§ **Problem description**: Rewrite the items from the very first line through the line holding "Action: click(x=240, y=406)", inclusive, as a Markdown table with the columns Row and Line, skipping blank lines. Leave the pictures out.

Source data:
####

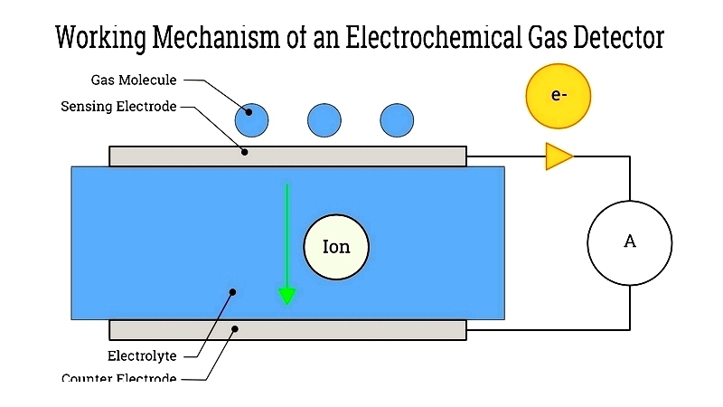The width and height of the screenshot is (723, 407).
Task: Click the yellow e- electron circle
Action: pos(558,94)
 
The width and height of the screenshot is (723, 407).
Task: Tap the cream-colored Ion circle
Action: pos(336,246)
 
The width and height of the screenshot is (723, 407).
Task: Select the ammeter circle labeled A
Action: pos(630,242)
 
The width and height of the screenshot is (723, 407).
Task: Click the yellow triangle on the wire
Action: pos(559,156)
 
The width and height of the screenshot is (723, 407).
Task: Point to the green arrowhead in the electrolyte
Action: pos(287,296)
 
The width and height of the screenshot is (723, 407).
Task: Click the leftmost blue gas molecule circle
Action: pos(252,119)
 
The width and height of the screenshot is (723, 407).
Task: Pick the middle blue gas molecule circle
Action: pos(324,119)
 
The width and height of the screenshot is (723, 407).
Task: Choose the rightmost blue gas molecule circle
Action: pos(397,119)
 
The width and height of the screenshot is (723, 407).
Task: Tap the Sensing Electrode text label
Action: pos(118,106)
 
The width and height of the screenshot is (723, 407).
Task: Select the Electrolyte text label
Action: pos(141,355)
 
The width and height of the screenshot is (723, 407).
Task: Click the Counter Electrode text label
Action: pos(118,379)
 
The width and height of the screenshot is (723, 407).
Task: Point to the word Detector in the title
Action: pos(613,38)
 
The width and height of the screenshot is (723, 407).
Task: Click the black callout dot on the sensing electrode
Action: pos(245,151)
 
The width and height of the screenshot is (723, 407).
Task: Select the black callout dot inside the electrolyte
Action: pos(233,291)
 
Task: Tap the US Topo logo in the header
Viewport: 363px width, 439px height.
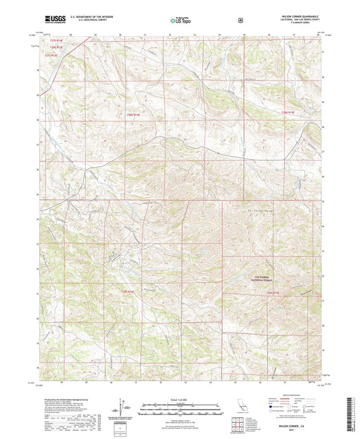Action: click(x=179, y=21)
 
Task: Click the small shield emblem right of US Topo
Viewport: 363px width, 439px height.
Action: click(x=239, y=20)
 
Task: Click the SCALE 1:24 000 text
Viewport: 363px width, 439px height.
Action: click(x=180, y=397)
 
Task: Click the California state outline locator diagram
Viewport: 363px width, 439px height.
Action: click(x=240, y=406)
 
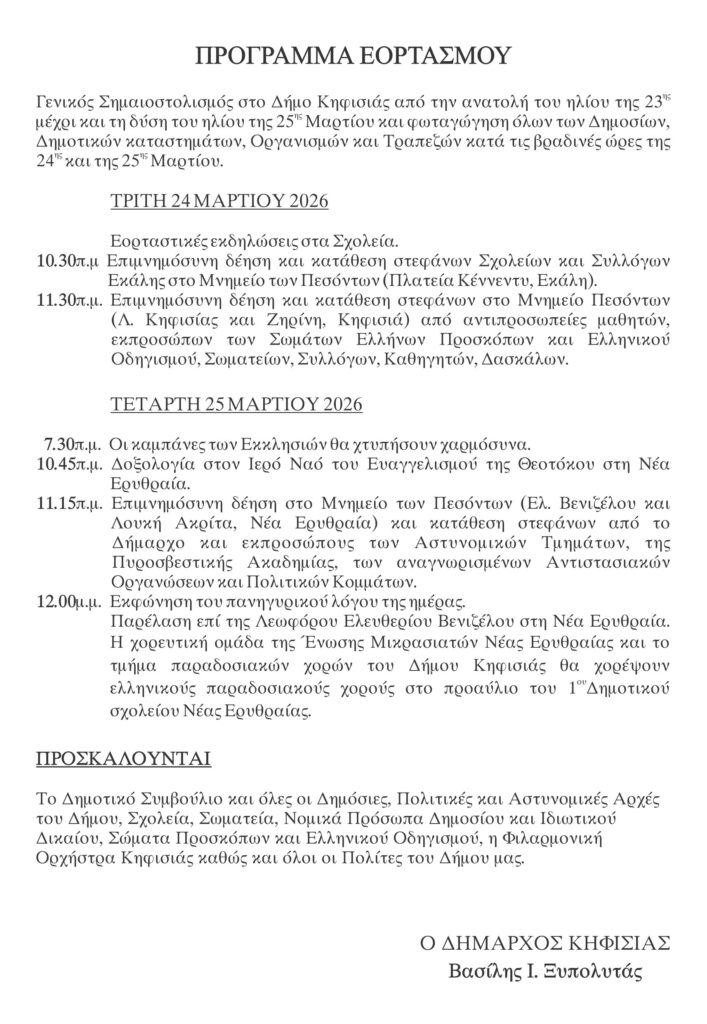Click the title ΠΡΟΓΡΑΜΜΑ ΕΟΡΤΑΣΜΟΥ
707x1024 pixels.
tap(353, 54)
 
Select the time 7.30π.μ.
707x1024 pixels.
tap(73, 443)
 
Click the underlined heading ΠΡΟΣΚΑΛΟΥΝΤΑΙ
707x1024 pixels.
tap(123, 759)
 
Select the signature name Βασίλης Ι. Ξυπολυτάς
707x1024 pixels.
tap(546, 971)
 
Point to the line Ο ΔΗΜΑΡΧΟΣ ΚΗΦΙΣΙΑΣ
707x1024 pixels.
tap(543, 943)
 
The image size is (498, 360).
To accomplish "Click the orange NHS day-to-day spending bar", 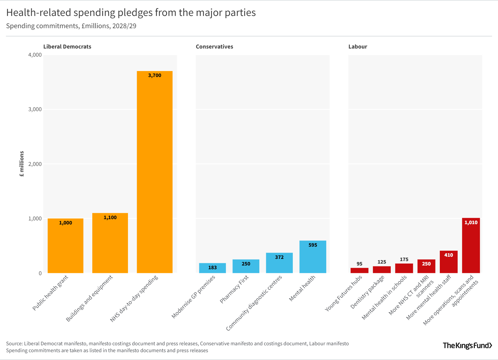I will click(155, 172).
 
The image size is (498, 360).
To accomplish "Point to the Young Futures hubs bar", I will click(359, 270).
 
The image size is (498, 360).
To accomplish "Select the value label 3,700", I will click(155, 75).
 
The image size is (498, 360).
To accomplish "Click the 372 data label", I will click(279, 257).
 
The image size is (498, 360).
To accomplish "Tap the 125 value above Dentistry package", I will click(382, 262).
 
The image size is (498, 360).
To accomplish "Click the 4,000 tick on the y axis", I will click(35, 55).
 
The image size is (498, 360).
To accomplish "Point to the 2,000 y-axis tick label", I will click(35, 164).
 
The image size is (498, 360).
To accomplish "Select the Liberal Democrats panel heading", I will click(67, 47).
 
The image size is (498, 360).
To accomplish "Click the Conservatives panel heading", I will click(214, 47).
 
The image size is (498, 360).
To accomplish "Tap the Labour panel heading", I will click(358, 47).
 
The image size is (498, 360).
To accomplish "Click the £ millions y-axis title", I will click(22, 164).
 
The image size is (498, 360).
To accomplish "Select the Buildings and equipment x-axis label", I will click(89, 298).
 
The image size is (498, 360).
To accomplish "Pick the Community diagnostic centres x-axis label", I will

####

§ **Right answer**:
| Row | Line |
|---|---|
| 1 | The width and height of the screenshot is (723, 407). |
| 2 | Task: Click the yellow e- electron circle |
| 3 | Action: pos(558,94) |
| 4 | The width and height of the screenshot is (723, 407). |
| 5 | Task: Tap the cream-colored Ion circle |
| 6 | Action: pos(336,246) |
| 7 | The width and height of the screenshot is (723, 407). |
| 8 | Task: Select the ammeter circle labeled A |
| 9 | Action: pos(630,242) |
| 10 | The width and height of the screenshot is (723, 407). |
| 11 | Task: Click the yellow triangle on the wire |
| 12 | Action: pos(559,156) |
| 13 | The width and height of the screenshot is (723, 407). |
| 14 | Task: Point to the green arrowhead in the electrolyte |
| 15 | Action: pos(287,296) |
| 16 | The width and height of the screenshot is (723, 407). |
| 17 | Task: Click the leftmost blue gas molecule circle |
| 18 | Action: pos(252,119) |
| 19 | The width and height of the screenshot is (723, 407). |
| 20 | Task: Pick the middle blue gas molecule circle |
| 21 | Action: pos(324,119) |
| 22 | The width and height of the screenshot is (723, 407). |
| 23 | Task: Choose the rightmost blue gas molecule circle |
| 24 | Action: pos(397,119) |
| 25 | The width and height of the screenshot is (723, 407). |
| 26 | Task: Tap the Sensing Electrode text label |
| 27 | Action: pos(118,106) |
| 28 | The width and height of the screenshot is (723, 407). |
| 29 | Task: Select the Electrolyte text label |
| 30 | Action: pos(141,355) |
| 31 | The width and height of the screenshot is (723, 407). |
| 32 | Task: Click the Counter Electrode text label |
| 33 | Action: pos(118,379) |
| 34 | The width and height of the screenshot is (723, 407). |
| 35 | Task: Point to the word Detector in the title |
| 36 | Action: pos(613,38) |
| 37 | The width and height of the screenshot is (723, 407). |
| 38 | Task: Click the black callout dot on the sensing electrode |
| 39 | Action: pos(245,151) |
| 40 | The width and height of the screenshot is (723, 407). |
| 41 | Task: Select the black callout dot inside the electrolyte |
| 42 | Action: pos(233,291) |
| 43 | Task: Tap the US Topo logo in the header |
| 44 | Viewport: 363px width, 439px height. |
| 45 | Action: click(x=179, y=21) |
| 46 | Task: Click the small shield emblem right of US Topo |
| 47 | Viewport: 363px width, 439px height. |
| 48 | Action: click(x=239, y=20) |
| 49 | Task: Click the SCALE 1:24 000 text |
| 50 | Viewport: 363px width, 439px height. |
| 51 | Action: click(x=180, y=397) |
| 52 | Task: Click the California state outline locator diagram |
| 53 | Viewport: 363px width, 439px height. |
| 54 | Action: click(x=240, y=406) |